What upsets your cart? What throws you off? What drains your battery of oomph and energy? Do you get riled up in a flash but calm down glacially? Do you struggle to maintain the smallest bit of equilibrium while others seem to swim in zen-like Flow? Have you been told off for “over-reacting” and being “overly sensitive”? Does it, indeed, seem to be that e-v-e-r-y-t-h-i-n-g is just too much to process, let alone appreciate and thrive in?
That is how life is for a teenager I know.
She calls herself “a case of constant disastering.”
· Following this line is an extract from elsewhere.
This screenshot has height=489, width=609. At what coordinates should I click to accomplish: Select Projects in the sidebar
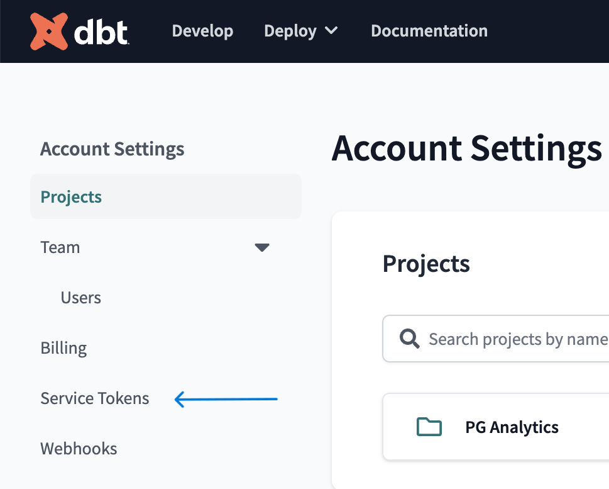(x=71, y=197)
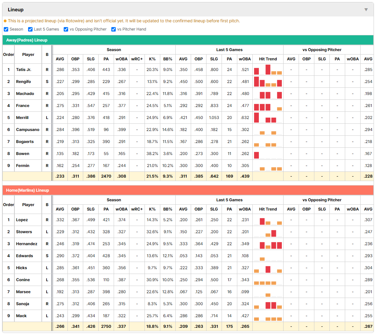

Her days are spent in never ending rush to keep up with assignments that don’t get done because she is too stressed to focus on them because she already worries she won’t manage and then doesn’t. She feels mired in conflict with her parents who she says don’t understand why “every little thing” throws her off. She struggles to attend to all the balls she perceives are in the air and thinks are hers to juggle (only to find out later some were not, and that she’d dropped the very ones she shouldn’t have) …
Her body swings from all out anxious to shutdown and molasses-like, weighed down by overwhelm. She blames herself for both, which only feeds the shame that feeds the stress that feeds more “constant disaster.”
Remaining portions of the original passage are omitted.